▶ [ACTIVITY]: Each line in the data must be reproduced as written, except for any picture.
RECORDS TO USE START
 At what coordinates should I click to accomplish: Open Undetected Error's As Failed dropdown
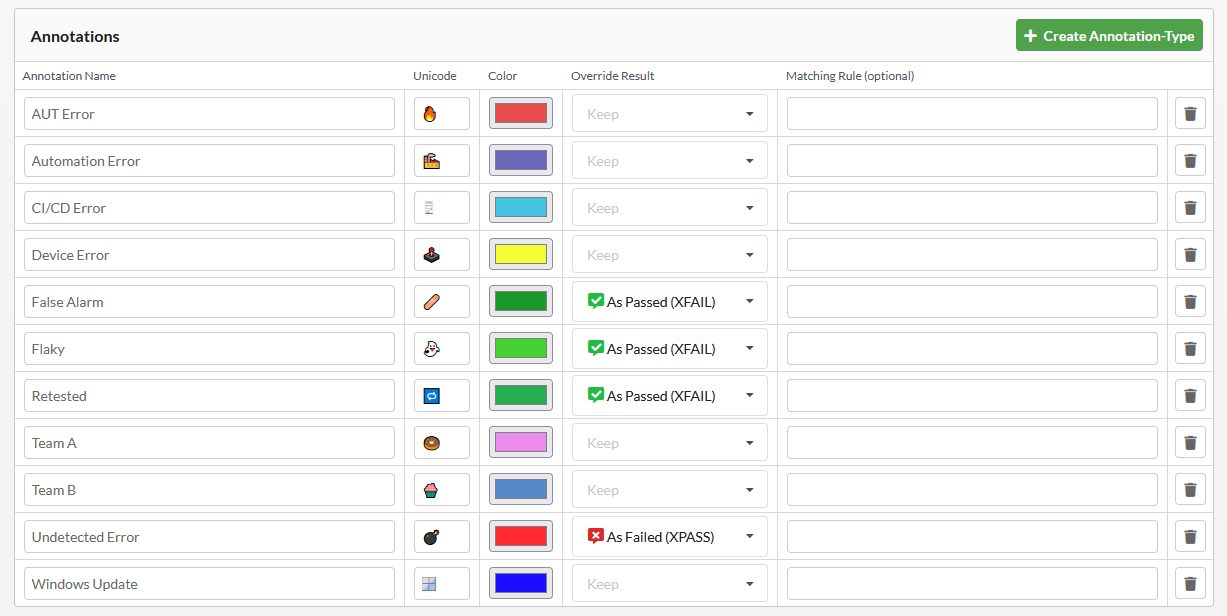coord(669,537)
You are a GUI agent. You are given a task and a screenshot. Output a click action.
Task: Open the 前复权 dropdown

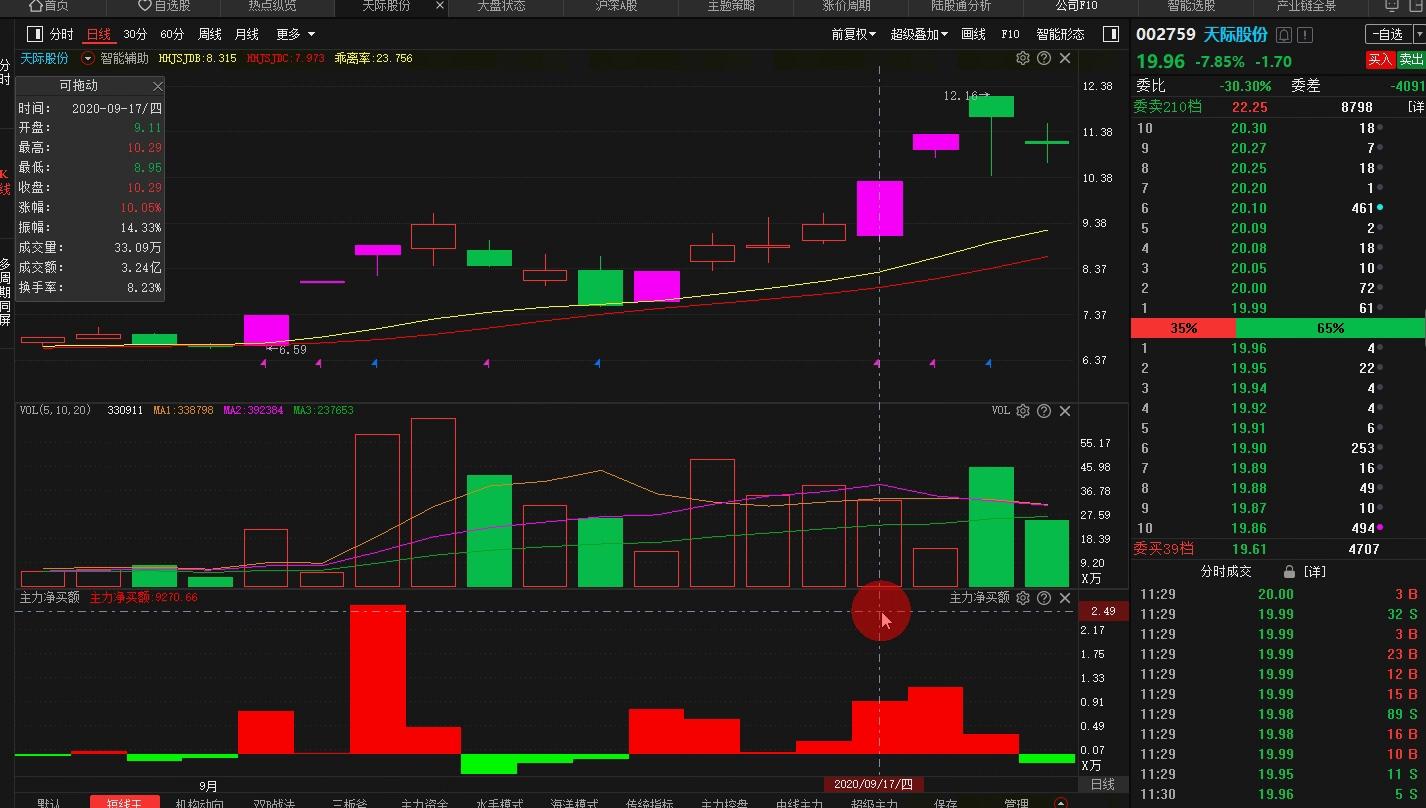tap(853, 34)
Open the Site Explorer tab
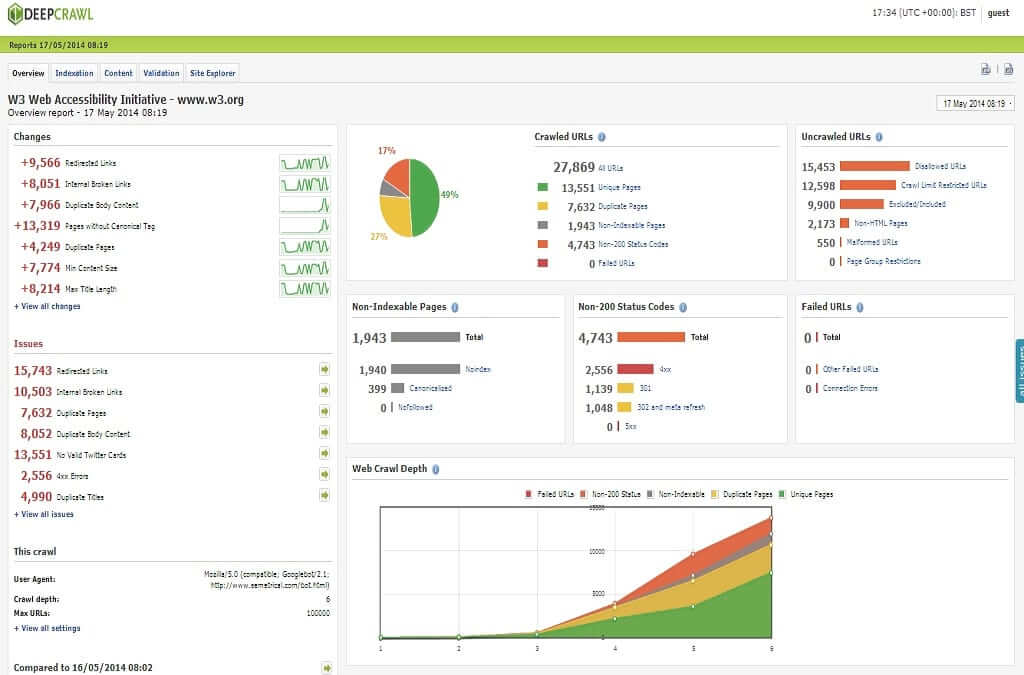The height and width of the screenshot is (675, 1024). [x=211, y=73]
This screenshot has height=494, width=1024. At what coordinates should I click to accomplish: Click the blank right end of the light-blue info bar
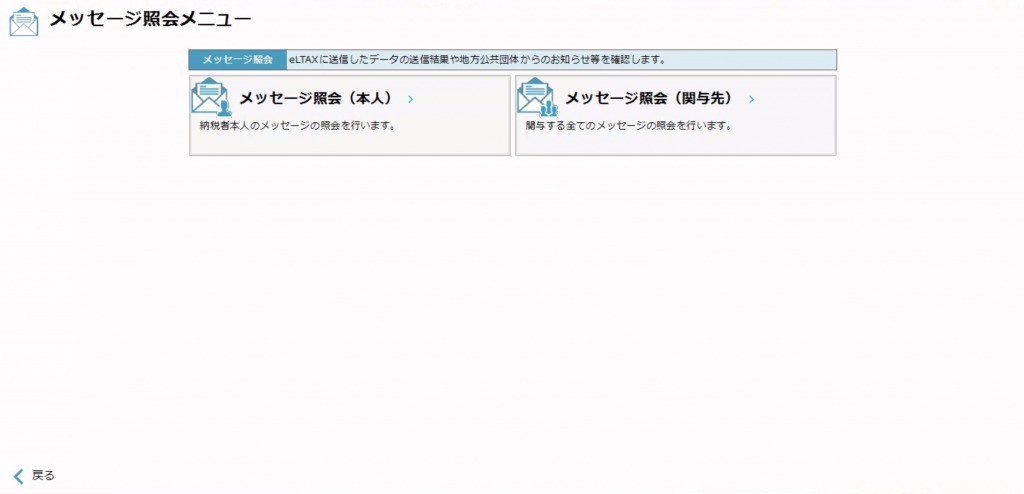(760, 60)
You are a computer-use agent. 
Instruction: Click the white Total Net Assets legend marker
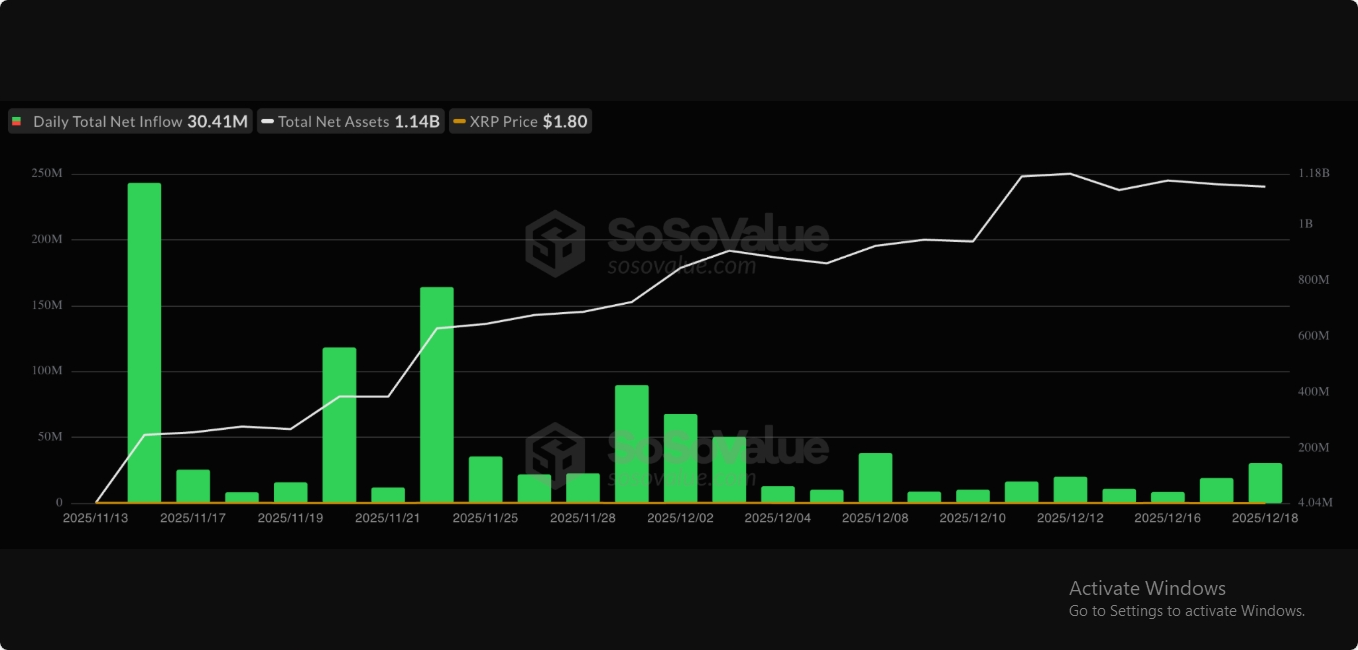pos(267,122)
RECORDS TO USE END
▶ [YOUR SOLUTION]:
 At what coordinates should I click to accomplish: Open Undetected Error's As Failed dropdown
coord(669,537)
You are a GUI agent. You are given a task and a screenshot. Output a click action.
Task: Open the 前复权 dropdown

tap(853, 34)
Open the Site Explorer tab
The height and width of the screenshot is (675, 1024). [x=211, y=73]
This screenshot has height=494, width=1024. At what coordinates should I click to accomplish: Click the blank right end of the light-blue info bar
(760, 60)
You are a computer-use agent. 
Instruction: Click the white Total Net Assets legend marker
pos(267,122)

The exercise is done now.